Chronic myeloid leukaemia is very rare in the paediatric age group. Busulfan may be used to treat Philadelphia chromosome positive (Ph' positive) disease, but the Ph' negative juvenile variant responds poorly.

Polycythaemia vera

The usual dose is 4 to 6 mg daily, continued for 4 to 6 weeks, with careful monitoring of the blood count, particularly the platelet count.

Further courses are given when relapse occurs; alternatively, maintenance therapy may be given using approximately half the induction dose.

If the polycythaemia is controlled primarily by venesection, short courses of Busulfan may be given solely to control the platelet count.

Myelofibrosis

The usual initial dose is 2 to 4 mg daily.

Very careful haematological control is required because of the extreme sensitivity of the bone marrow in this condition.

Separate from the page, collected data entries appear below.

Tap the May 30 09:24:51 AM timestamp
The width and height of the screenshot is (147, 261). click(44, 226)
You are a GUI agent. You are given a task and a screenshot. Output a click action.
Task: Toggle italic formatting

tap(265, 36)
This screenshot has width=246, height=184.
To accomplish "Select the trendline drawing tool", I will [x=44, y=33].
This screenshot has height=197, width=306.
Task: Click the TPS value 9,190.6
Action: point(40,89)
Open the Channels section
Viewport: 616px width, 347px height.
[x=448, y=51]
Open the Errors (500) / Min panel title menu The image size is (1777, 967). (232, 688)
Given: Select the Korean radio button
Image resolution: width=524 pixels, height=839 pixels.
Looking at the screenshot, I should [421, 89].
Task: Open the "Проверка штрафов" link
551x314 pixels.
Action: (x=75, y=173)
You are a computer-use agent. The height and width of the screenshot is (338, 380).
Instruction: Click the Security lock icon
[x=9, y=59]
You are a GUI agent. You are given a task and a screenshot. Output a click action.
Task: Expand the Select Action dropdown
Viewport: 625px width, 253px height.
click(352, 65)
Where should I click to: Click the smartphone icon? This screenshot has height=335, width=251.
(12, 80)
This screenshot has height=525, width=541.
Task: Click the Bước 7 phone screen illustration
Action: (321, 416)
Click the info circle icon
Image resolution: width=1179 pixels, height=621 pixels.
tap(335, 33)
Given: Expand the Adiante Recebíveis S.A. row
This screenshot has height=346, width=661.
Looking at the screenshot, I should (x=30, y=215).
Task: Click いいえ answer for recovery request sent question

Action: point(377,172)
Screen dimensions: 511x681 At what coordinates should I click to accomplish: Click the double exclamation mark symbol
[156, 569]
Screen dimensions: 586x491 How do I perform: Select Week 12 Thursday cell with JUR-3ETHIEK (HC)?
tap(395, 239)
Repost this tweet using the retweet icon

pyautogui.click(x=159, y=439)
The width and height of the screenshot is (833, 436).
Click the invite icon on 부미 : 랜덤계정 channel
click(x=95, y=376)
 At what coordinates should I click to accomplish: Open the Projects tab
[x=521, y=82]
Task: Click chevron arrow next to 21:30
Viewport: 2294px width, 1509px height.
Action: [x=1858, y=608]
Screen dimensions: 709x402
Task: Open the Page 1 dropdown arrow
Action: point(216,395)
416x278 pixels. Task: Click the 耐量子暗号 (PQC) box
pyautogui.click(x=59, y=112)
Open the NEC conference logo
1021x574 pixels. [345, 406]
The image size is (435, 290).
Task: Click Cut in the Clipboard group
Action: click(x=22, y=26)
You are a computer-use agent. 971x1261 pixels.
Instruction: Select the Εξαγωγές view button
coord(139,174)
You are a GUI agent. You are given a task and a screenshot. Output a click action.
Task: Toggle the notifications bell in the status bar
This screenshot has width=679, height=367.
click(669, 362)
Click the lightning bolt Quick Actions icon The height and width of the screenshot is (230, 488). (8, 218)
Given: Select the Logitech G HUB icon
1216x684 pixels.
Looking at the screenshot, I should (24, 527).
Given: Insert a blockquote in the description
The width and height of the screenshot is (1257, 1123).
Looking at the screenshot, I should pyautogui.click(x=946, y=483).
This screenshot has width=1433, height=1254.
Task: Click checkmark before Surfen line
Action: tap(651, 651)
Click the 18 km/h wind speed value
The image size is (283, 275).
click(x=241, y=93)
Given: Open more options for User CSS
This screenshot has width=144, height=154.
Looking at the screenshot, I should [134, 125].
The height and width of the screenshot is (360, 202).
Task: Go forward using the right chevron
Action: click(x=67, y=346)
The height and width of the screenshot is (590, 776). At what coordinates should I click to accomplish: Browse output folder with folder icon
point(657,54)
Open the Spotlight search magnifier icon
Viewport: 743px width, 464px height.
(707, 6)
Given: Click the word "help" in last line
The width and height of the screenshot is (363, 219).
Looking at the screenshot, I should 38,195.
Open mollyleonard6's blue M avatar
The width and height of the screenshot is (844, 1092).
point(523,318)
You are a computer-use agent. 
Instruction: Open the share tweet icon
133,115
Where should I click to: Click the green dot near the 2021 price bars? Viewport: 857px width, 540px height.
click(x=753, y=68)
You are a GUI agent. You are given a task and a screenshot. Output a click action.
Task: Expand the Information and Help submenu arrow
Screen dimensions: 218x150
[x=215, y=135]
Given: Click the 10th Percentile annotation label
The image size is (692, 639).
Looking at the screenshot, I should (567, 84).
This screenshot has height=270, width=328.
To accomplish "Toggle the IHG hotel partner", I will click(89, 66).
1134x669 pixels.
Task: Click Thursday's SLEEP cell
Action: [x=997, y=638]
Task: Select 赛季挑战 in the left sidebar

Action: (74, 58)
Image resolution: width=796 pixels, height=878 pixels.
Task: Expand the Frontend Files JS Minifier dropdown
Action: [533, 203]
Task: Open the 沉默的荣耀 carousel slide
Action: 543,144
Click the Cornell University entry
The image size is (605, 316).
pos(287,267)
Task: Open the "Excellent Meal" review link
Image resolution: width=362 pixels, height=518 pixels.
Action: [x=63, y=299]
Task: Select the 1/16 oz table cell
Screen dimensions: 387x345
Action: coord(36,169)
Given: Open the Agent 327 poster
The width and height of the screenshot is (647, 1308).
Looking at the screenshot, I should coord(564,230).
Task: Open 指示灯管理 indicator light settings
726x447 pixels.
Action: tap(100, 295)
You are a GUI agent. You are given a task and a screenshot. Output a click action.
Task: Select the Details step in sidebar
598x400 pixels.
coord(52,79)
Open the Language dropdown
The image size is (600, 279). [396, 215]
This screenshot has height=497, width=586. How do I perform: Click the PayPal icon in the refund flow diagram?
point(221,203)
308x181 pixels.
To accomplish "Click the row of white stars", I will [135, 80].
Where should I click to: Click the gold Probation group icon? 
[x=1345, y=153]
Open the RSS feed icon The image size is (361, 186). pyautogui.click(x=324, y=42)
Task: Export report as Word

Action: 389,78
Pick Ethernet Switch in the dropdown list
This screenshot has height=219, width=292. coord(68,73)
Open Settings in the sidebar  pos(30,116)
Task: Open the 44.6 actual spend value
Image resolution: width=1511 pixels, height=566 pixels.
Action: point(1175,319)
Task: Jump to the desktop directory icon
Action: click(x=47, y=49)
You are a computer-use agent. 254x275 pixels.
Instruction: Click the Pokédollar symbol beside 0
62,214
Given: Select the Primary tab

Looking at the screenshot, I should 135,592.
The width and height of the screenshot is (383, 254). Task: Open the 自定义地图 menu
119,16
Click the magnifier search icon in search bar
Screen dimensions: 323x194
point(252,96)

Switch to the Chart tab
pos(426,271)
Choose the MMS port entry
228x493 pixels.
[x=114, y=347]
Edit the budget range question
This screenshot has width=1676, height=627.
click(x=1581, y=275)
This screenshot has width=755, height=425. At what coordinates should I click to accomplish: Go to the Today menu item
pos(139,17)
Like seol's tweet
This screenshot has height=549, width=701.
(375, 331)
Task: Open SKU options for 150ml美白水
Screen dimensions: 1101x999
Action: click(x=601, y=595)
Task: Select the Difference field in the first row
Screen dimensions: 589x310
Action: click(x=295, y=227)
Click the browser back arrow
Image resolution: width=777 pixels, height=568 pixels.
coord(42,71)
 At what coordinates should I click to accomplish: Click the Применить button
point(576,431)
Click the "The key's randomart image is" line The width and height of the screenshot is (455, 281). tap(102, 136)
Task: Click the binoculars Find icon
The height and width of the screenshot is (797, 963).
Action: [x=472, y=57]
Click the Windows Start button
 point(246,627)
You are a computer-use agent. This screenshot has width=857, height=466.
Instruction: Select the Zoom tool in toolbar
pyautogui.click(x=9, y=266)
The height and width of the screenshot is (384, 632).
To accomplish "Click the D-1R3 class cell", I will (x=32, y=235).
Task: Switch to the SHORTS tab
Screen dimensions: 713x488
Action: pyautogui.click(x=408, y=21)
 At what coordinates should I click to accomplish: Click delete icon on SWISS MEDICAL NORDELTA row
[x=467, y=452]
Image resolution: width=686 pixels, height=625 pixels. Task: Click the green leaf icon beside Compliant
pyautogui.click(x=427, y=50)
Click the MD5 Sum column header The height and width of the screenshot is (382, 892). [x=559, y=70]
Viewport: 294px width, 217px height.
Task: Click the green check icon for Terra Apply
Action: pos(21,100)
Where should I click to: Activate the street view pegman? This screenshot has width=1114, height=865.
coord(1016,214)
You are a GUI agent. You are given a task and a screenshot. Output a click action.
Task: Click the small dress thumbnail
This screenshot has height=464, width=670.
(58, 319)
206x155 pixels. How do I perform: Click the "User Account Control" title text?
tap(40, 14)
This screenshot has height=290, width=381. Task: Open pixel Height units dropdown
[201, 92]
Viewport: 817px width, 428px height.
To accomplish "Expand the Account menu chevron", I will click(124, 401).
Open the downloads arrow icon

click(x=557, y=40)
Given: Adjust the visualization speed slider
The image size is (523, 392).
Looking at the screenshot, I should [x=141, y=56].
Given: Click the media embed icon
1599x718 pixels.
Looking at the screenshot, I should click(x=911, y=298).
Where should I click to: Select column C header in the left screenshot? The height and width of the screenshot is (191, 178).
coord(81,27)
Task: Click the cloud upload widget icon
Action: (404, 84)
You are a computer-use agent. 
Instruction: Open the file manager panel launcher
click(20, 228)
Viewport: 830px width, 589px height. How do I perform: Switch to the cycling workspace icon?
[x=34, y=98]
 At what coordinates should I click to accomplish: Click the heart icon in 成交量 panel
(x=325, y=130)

Essential thrombocythaemia

The usual dose is 2 to 4 mg per day.

Treatment should be interrupted if the total leucocyte count falls below 5 × 10⁹ per litre or the platelet count below 500 × 10⁹ per litre.

Symptoms and signs

The acute dose-limiting toxicity of Busulfan in man is myelosuppression (see section 4.8).

The main effect of chronic overdose is bone marrow depression and pancytopenia.

Treatment

There is no known antidote to Busulfan. Haemoialysis should be considered in the management of overdose as there is one report of successful haemodialysis of Busulfan.

Appropriate supportive treatment should be given during the period of haematological toxicity.

3 years.

Do not store above 25°C.

Busulfan tablets are supplied in amber glass bottles with a child resistant closure containing 25 or 100 tablets.

Safe handling of Busulfan tablets

The tablets should not be divided and provided the outer coating is intact, there is no risk in handling Busulfan tablets.

Handlers of Busulfan tablets should follow guidelines for the handling of cytotoxic drugs.

Disposal

Busulfan tablets surplus to requirements should be destroyed in a manner appropriate for the destruction of dangerous substances.